Le gameplay fait écho à cette charge qui pèse sur les épaules de Victorine. Chaque tâche ménagère provoque un zoom sur la femme et sature les couleurs de plus en plus. Si au début le jeu propose une vue isométrique suffisamment lointaine pour que l’ensemble de la pièce s’affiche à l’écran (ou presque, exception faite parfois du salon selon par quelle porte vous y entrez), plus vous effectuez des tâches, plus le cadre se resserre sur Victorine. Fumer une cigarette ou lire un livre permet de faire un petit dézoom, puisque ce sont des loisirs et non des tâches ménagères, mais cela vous prend un temps que vous n’aurez pas pour faire la vaisselle ou le repassage.
Plus le jeu avance, plus les toilettes vont devenir votre refuge. Car Victorine ne peut pas prendre sur elle indéfiniment. Elle va finir par craquer, libérant une partie de sa charge dans… ses pleurs. Une crise de larmes nécessaire à décharger la frustration des commentaires subis, d’une vie cloîtrée dans un appartement dont vous ne verrez finalement jamais l’extérieur. D’autant que plus le titre avance, plus les contraintes deviennent nombreuses : Gabriel, en homme sachant ce qu’il fait, se pète la jambe en réalisant son grand œuvre et a droit à trois mois de plâtre ; il fait donc appel à ses parents pour venir s’installer et “aider” Victorine… Ce qui se manifeste par une charge supplémentaire pour la femme au foyer qui se prend désormais les conseils non sollicités de sa belle-mère sur son poids et sa façon de tenir la maison, ou les allusions du beau-père trop habitué à se voir passé tous ses caprices. Ce n’est pas tout et je vous laisse la surprise des quelques événements jalonnant votre expérience de jeu…
Si ce jeu est avant tout centré sur la charge mentale au foyer, dans un couple, à la maison, son propos est universel. Il fait état de toutes ces petites choses auxquelles on nous demande de faire attention pour ne pas faire de vagues, pour être irréprochable.
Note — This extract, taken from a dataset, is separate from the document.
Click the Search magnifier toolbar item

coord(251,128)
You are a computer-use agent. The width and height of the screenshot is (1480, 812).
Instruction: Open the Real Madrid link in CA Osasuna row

Jeu pédagogique, engagé, sans réelle fin si ce n’est la potentielle prise de conscience de ces joueureuses, il fait aussi le parallèle entre la charge mentale quotidienne et celle présente dans le jeu vidéo à différents niveaux.
Alors, qu’attendez-vous ?
Par cette simple question, je vous pousse à mon tour dans vos retranchements. Parce que “je n’ai pas envie” est une réponse totalement valable à mon injonction à jouer. Parce que même si nombres de jeux et d’œuvres ont en effet eu un impact global sur leur domaine, il existe des titres pédagogiques, qui ne paient pas de mine et qui n’ont pas beaucoup de communication qui vous apprennent à jouer et à voir autrement ce qui vous entoure. Ils contribuent à montrer la diversité des propos et des personnages, à nous mettre en situation dans des moments que l’on vit, ou non, mais avec ce recul nécessaire aux interrogations.
A l’instar de Victorine ne pouvant pas faire l’ensemble de ses “tâches imposées” dans une journée, vous n’aurez pas assez d’une vie pour jouer à tous les jeux vidéo à votre disposition. Alors comment choisir ? Parmi ceux qui vous font envie (comme la cigarette ou le livre de Victorine ?) ou ceux que l’on vous dit qu’il faut impérativement y jouer ? Tout est question de choix, et il vous appartient.